Finissons cette brève promenade par une émotion personnelle. Récemment, j'ai reçu de la sollicitude de deux personnes que j'ai découvertes plus intimement proches de moi que je ne l'avais songé jusqu'alors. L'une a pris tellement à cœur une de mes réflexions lors d'un dernier échange, qu'elle en poursuivit seule les ramifications et me les restitua par courrier, sans que je ne m'y attende. L'autre répondit à l'expression d'un besoin profond de façon inconditionnelle. La surprise de ces deux cadeaux d'une profondeur de lien insoupçonnée, ni même peut-être imaginée possible, m'invite à considérer qu'en amitié, il est aussi savoureux de se laisser surprendre.

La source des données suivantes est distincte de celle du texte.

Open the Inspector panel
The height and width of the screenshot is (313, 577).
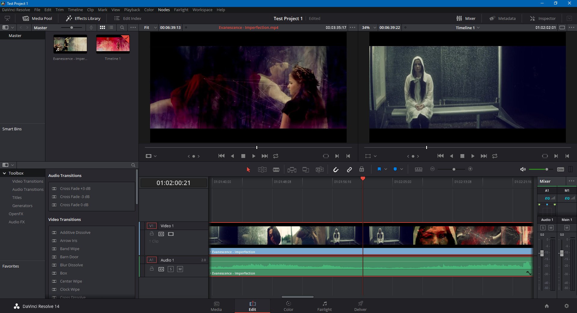[x=543, y=18]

Ayant éclairé ces différents aspects, espérons qu'ils nourrissent vos propres élaborations. Vous aussi trouverez peut-être de l'amitié là où vous ne le pensiez pas, ainsi que de la matière à vous étonner et à ne pas croire savoir tout de ce qui définirait le phénomène protéiforme de l'amitié.
Stéphanie Feliculis,
Gestalt-thérapeute phénoménologue dans le sud-ouest
(1) Alice Raybaud, Nos puissantes amitiés, La Découverte, 2023
(2) Anne Dujin, rédactrice en chef de la revue Esprit et Nora Bouazzouni, journaliste
(3) Cf. les deux BD pensées et écrites par David Cenou, qui raconte son passé de skinhead nazi et sa trajectoire de désistance de la violence dans Mirador, tête de mort et dans Yougo, parus dans la Boîte à bulles en 2013 et 2024
(4) Wolfgang Tschacher , Ulrich Martin Junghan, Mario Pfammatter, Towards a taxonomy of common factors in psychotherapy – Results of an expert survey, Clinical psychology and psychotherapy, 21, 82-96, 2014.